Why AI image generators don't just copy: creativity from constraints

Diffusion models seem creative because local, shift-consistent denoising yields emergent patterns. A lean ELS model matches trained systems and guides fidelity-coherence balance.

Categorized in: AI News Science and Research
Published on: Sep 28, 2025
Why AI image generators don't just copy: creativity from constraints

Where diffusion models' creativity actually comes from

Image generators are trained to mimic data. Yet they produce novel, coherent images that weren't in the dataset. That gap between "copy" and "new" has looked mysterious for years. A new study argues it's not mystery at all-it's a direct side effect of how these systems denoise.

Local rules, global novelty

Diffusion models work by adding noise to images and then removing it step by step. Two practical constraints shape that process: locality and translational equivariance. The model predicts and corrects noise one small patch at a time (locality), and if you shift the input, the output shifts the same way (equivariance).

These constraints keep structure intact, but they also mean the model doesn't "see" the whole image when it makes each local decision. Like a biological system following local rules, global patterns emerge. That emergence is where the apparent creativity comes from.

A simple model that predicts creativity

Mason Kamb and Surya Ganguli built an analytic system-the equivariant local score (ELS) machine-that encodes only those two ingredients: locality and equivariance. No training, just equations. They then compared ELS outputs to trained diffusion models (including UNets and ResNets) on denoising tasks and found a striking match, reportedly around 90% on average.

Translation: much of what we call "creativity" in diffusion models is deterministically produced by their architecture and denoising dynamics. If you impose local patch prediction plus equivariance, you get novel configurations that weren't literal copies of the training set.

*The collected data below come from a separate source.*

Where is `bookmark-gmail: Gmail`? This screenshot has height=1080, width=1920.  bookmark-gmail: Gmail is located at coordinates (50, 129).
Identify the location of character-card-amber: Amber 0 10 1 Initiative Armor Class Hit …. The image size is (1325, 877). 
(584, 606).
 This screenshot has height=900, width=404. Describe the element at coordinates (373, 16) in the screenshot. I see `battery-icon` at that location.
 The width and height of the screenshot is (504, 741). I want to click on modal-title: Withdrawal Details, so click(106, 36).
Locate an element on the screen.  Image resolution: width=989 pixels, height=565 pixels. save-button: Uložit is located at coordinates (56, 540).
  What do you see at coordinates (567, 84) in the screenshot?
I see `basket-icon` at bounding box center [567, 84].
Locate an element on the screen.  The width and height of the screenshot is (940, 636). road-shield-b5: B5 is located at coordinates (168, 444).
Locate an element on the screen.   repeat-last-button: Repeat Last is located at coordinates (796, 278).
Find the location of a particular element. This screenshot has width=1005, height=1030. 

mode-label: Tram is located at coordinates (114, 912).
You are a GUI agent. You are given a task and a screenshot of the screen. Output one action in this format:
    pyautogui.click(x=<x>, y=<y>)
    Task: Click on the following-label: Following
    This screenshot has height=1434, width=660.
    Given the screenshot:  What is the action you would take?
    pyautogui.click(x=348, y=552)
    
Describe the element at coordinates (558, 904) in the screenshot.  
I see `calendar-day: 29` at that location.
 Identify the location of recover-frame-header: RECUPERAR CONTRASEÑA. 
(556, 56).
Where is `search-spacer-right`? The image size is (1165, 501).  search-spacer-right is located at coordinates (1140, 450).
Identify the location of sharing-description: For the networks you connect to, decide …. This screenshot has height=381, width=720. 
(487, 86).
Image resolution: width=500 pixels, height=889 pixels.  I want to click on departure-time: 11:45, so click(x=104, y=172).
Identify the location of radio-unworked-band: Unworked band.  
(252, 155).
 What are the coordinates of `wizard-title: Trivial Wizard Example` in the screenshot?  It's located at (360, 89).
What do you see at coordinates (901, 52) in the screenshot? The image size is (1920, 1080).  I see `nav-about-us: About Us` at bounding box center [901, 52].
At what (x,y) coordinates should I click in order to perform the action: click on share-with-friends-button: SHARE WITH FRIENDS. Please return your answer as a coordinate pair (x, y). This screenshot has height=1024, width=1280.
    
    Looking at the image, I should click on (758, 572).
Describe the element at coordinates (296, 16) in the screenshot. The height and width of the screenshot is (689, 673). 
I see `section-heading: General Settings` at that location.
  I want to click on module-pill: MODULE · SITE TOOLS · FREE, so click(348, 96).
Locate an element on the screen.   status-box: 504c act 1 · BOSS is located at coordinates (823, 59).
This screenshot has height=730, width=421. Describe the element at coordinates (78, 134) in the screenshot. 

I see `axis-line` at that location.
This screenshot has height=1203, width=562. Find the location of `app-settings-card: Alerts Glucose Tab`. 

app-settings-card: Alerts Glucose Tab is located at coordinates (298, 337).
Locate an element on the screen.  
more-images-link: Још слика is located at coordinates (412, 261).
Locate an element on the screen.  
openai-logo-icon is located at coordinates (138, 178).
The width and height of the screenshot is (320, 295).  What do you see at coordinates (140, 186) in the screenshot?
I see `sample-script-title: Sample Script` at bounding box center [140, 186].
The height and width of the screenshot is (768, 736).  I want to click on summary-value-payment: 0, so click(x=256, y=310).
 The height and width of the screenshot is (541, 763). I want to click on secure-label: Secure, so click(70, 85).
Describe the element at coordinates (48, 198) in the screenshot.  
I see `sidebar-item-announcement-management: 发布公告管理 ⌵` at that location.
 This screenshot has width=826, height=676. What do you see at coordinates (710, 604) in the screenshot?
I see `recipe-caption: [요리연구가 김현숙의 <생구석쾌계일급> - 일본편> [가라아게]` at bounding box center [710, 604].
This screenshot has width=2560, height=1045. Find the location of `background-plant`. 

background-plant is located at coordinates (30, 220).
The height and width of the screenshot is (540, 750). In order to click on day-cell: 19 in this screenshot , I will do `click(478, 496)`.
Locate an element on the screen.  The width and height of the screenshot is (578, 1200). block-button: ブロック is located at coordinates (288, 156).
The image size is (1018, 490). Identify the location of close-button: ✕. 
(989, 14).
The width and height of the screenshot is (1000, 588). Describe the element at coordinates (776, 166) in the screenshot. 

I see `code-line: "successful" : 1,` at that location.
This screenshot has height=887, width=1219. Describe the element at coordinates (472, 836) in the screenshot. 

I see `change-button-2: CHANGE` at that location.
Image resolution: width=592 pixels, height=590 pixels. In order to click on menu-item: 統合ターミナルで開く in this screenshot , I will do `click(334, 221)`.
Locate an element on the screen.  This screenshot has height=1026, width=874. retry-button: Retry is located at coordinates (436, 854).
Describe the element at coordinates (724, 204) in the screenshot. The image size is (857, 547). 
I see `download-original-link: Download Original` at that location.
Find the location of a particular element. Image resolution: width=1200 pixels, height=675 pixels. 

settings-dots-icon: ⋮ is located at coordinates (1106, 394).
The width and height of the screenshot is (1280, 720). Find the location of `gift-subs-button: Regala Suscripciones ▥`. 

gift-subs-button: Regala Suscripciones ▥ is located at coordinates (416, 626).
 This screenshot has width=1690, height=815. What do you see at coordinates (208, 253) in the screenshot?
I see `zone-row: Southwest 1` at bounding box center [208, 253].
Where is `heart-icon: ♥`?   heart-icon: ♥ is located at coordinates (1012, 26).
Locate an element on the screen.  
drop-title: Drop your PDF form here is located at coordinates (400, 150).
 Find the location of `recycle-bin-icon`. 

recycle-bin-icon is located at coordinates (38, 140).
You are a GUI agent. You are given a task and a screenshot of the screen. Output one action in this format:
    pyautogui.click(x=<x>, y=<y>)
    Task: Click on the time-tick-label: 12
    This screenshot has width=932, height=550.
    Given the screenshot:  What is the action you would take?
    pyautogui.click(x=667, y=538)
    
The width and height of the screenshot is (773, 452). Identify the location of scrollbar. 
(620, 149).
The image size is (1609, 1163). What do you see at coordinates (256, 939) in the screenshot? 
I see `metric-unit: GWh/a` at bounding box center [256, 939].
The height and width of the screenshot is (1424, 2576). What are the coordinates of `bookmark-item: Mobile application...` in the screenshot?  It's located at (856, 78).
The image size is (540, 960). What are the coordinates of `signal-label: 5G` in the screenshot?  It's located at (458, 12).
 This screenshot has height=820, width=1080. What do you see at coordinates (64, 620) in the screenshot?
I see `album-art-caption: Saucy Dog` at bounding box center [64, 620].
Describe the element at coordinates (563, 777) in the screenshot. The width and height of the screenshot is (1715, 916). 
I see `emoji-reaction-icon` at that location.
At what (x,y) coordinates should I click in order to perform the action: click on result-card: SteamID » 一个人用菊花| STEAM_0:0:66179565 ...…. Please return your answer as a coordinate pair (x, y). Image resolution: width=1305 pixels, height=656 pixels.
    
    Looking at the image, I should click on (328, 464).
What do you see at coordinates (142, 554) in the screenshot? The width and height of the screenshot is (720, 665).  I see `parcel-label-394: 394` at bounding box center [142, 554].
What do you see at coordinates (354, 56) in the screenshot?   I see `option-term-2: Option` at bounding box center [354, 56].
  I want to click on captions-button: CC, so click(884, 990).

Why hands get extra fingers

Early AI art often produced extra fingers. That's a clean example of local decisions lacking global context. The model refined each patch to look like a finger, but without full-scene awareness, it overproduced local features. The result was anatomically coherent patches that didn't reconcile into a correct whole.

From denoising to Turing-like patterning

This behavior mirrors Turing patterns in morphogenesis: complex forms arise from simple local interactions without a master blueprint. In diffusion, the "score" guiding denoising acts like a digital analog of those local rules, assembling global structure from patch-level corrections.

Implications for research

If ELS can predict trained model behavior, we can forecast failure modes and steer outputs by changing local rules, patch sizes, or equivariance strength. That gives practitioners a handle to trade off fidelity, diversity, and coherence without blind hyperparameter sweeps. It also suggests that architectural constraints-not just data scale-drive generative novelty.

There's a neuroscience angle, too. Human creativity could share a similar structure: local assembly of familiar parts under consistent transformation rules, producing new combinations that feel original. Different substrate, similar principle.

Open questions

Large language models also appear creative, yet they don't rely on the same locality and equivariance as image diffusion. Do they express an analogous mechanism in sequence space, or something different? How far can ELS-style analytic models go before we need full training dynamics to explain novelty?

What to test next

  • Systematically vary patch size and stride during denoising. Measure effects on semantic coherence and artifact rates.
  • Relax or strengthen translational equivariance. Test how much global consistency depends on it.
  • Probe cross-model predictability. Can an ELS-style engine anticipate outputs from different backbones and schedulers?
  • Induce controlled failures (e.g., extra fingers) and verify whether ELS pre-predicts their location and frequency.
  • Compare with language and audio generators: define "locality" and "equivariance" analogs in 1D sequences and assess predictive power.

Why this matters for your lab

If creativity emerges from constraints, you can engineer it. Architect for the kind of novelty you want, then validate with an analytic predictor like ELS before expensive training runs. That shortens iteration cycles and turns "black box vibe" into testable design choices.

Further reading and upskilling

Bottom line: diffusion models don't sidestep their constraints to be creative-the constraints produce the creativity. Control the local rules, and you shape the outcomes.